__What the task requires__. Copy every line of the data below word for word, leaving nothing out and changing nothing.

-.-.-

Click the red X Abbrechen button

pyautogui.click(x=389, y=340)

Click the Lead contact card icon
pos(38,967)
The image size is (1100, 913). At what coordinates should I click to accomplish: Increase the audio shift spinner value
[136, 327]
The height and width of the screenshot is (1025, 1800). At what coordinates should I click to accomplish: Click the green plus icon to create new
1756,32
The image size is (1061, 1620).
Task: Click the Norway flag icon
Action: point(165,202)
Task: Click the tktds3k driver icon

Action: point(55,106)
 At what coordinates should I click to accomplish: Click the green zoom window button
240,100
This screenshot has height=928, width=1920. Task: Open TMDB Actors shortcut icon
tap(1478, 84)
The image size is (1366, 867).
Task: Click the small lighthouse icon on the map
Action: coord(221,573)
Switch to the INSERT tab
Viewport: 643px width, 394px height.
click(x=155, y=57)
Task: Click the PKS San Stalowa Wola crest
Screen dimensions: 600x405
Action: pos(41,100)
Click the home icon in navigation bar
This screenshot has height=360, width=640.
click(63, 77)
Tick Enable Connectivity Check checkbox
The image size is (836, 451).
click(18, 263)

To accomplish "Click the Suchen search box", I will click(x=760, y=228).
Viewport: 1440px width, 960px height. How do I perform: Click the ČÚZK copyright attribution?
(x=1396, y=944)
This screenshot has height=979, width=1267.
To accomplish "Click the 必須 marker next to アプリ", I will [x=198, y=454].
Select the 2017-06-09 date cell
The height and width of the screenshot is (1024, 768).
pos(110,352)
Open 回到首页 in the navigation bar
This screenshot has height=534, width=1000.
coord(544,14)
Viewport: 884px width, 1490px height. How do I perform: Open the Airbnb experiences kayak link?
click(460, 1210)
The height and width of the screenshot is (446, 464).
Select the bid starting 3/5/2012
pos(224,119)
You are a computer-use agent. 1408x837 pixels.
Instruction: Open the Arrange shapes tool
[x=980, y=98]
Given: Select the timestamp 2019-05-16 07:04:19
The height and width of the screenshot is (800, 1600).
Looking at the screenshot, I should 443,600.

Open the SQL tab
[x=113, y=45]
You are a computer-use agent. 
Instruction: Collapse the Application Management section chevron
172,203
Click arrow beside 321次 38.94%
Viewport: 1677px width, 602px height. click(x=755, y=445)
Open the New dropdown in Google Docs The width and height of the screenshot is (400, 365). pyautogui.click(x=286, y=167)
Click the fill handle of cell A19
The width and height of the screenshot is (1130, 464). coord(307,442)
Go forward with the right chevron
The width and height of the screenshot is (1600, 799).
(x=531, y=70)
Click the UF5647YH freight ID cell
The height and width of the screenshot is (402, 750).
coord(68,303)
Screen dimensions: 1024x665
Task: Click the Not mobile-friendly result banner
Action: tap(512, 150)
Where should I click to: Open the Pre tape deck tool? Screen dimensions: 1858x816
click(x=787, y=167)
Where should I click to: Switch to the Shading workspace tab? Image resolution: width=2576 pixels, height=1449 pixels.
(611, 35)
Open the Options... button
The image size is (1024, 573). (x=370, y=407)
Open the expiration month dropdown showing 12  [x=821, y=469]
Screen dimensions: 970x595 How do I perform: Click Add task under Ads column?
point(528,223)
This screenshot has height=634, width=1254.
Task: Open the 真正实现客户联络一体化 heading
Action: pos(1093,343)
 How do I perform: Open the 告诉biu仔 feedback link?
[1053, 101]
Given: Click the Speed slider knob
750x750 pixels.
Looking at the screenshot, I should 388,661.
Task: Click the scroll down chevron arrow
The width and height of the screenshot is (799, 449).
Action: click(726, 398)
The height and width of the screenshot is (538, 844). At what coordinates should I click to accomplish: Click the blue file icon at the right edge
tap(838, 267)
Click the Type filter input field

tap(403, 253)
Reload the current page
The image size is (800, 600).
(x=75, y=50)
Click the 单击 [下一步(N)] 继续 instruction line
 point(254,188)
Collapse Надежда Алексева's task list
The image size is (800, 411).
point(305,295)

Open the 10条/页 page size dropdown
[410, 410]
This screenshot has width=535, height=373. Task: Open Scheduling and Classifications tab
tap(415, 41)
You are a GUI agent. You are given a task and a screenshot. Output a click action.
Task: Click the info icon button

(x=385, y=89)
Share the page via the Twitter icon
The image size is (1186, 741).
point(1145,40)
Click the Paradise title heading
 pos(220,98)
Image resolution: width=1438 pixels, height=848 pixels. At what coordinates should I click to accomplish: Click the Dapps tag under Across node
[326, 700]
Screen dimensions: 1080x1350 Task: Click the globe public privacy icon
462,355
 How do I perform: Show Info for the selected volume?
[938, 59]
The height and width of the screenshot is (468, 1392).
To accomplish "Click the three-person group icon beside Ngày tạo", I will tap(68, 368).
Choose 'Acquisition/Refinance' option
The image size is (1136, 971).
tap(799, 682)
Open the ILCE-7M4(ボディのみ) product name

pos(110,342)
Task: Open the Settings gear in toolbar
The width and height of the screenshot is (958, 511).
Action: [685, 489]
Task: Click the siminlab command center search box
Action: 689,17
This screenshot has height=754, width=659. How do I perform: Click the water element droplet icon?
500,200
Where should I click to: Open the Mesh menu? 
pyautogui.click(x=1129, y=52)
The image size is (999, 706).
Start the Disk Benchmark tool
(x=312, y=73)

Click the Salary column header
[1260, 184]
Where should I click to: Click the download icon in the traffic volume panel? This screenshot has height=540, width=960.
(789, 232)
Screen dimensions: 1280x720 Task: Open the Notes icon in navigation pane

-.-.-

__Response__.
Click the red X Abbrechen button

pyautogui.click(x=389, y=340)

Click the Lead contact card icon
pos(38,967)
The image size is (1100, 913). At what coordinates should I click to accomplish: Increase the audio shift spinner value
[136, 327]
The height and width of the screenshot is (1025, 1800). At what coordinates should I click to accomplish: Click the green plus icon to create new
1756,32
The image size is (1061, 1620).
Task: Click the Norway flag icon
Action: point(165,202)
Task: Click the tktds3k driver icon

Action: point(55,106)
 At what coordinates should I click to accomplish: Click the green zoom window button
240,100
This screenshot has height=928, width=1920. Task: Open TMDB Actors shortcut icon
tap(1478, 84)
The image size is (1366, 867).
Task: Click the small lighthouse icon on the map
Action: coord(221,573)
Switch to the INSERT tab
Viewport: 643px width, 394px height.
click(x=155, y=57)
Task: Click the PKS San Stalowa Wola crest
Screen dimensions: 600x405
Action: pos(41,100)
Click the home icon in navigation bar
This screenshot has height=360, width=640.
click(63, 77)
Tick Enable Connectivity Check checkbox
The image size is (836, 451).
click(18, 263)

To accomplish "Click the Suchen search box", I will click(x=760, y=228).
Viewport: 1440px width, 960px height. How do I perform: Click the ČÚZK copyright attribution?
(x=1396, y=944)
This screenshot has height=979, width=1267.
To accomplish "Click the 必須 marker next to アプリ", I will [x=198, y=454].
Select the 2017-06-09 date cell
The height and width of the screenshot is (1024, 768).
pos(110,352)
Open 回到首页 in the navigation bar
This screenshot has height=534, width=1000.
coord(544,14)
Viewport: 884px width, 1490px height. How do I perform: Open the Airbnb experiences kayak link?
click(460, 1210)
The height and width of the screenshot is (446, 464).
Select the bid starting 3/5/2012
pos(224,119)
You are a computer-use agent. 1408x837 pixels.
Instruction: Open the Arrange shapes tool
[x=980, y=98]
Given: Select the timestamp 2019-05-16 07:04:19
The height and width of the screenshot is (800, 1600).
Looking at the screenshot, I should 443,600.

Open the SQL tab
[x=113, y=45]
You are a computer-use agent. 
Instruction: Collapse the Application Management section chevron
172,203
Click arrow beside 321次 38.94%
Viewport: 1677px width, 602px height. click(x=755, y=445)
Open the New dropdown in Google Docs The width and height of the screenshot is (400, 365). pyautogui.click(x=286, y=167)
Click the fill handle of cell A19
The width and height of the screenshot is (1130, 464). coord(307,442)
Go forward with the right chevron
The width and height of the screenshot is (1600, 799).
(x=531, y=70)
Click the UF5647YH freight ID cell
The height and width of the screenshot is (402, 750).
coord(68,303)
Screen dimensions: 1024x665
Task: Click the Not mobile-friendly result banner
Action: tap(512, 150)
Where should I click to: Open the Pre tape deck tool? Screen dimensions: 1858x816
click(x=787, y=167)
Where should I click to: Switch to the Shading workspace tab? Image resolution: width=2576 pixels, height=1449 pixels.
(611, 35)
Open the Options... button
The image size is (1024, 573). (x=370, y=407)
Open the expiration month dropdown showing 12  [x=821, y=469]
Screen dimensions: 970x595 How do I perform: Click Add task under Ads column?
point(528,223)
This screenshot has height=634, width=1254.
Task: Open the 真正实现客户联络一体化 heading
Action: pos(1093,343)
 How do I perform: Open the 告诉biu仔 feedback link?
[1053, 101]
Given: Click the Speed slider knob
750x750 pixels.
Looking at the screenshot, I should 388,661.
Task: Click the scroll down chevron arrow
The width and height of the screenshot is (799, 449).
Action: click(726, 398)
The height and width of the screenshot is (538, 844). At what coordinates should I click to accomplish: Click the blue file icon at the right edge
tap(838, 267)
Click the Type filter input field

tap(403, 253)
Reload the current page
The image size is (800, 600).
(x=75, y=50)
Click the 单击 [下一步(N)] 继续 instruction line
 point(254,188)
Collapse Надежда Алексева's task list
The image size is (800, 411).
point(305,295)

Open the 10条/页 page size dropdown
[410, 410]
This screenshot has width=535, height=373. Task: Open Scheduling and Classifications tab
tap(415, 41)
You are a GUI agent. You are given a task and a screenshot. Output a click action.
Task: Click the info icon button

(x=385, y=89)
Share the page via the Twitter icon
The image size is (1186, 741).
point(1145,40)
Click the Paradise title heading
 pos(220,98)
Image resolution: width=1438 pixels, height=848 pixels. At what coordinates should I click to accomplish: Click the Dapps tag under Across node
[326, 700]
Screen dimensions: 1080x1350 Task: Click the globe public privacy icon
462,355
 How do I perform: Show Info for the selected volume?
[938, 59]
The height and width of the screenshot is (468, 1392).
To accomplish "Click the three-person group icon beside Ngày tạo", I will tap(68, 368).
Choose 'Acquisition/Refinance' option
The image size is (1136, 971).
tap(799, 682)
Open the ILCE-7M4(ボディのみ) product name

pos(110,342)
Task: Open the Settings gear in toolbar
The width and height of the screenshot is (958, 511).
Action: [685, 489]
Task: Click the siminlab command center search box
Action: 689,17
This screenshot has height=754, width=659. How do I perform: Click the water element droplet icon?
500,200
Where should I click to: Open the Mesh menu? 
pyautogui.click(x=1129, y=52)
The image size is (999, 706).
Start the Disk Benchmark tool
(x=312, y=73)

Click the Salary column header
[1260, 184]
Where should I click to: Click the download icon in the traffic volume panel? This screenshot has height=540, width=960.
(789, 232)
Screen dimensions: 1280x720 Task: Open the Notes icon in navigation pane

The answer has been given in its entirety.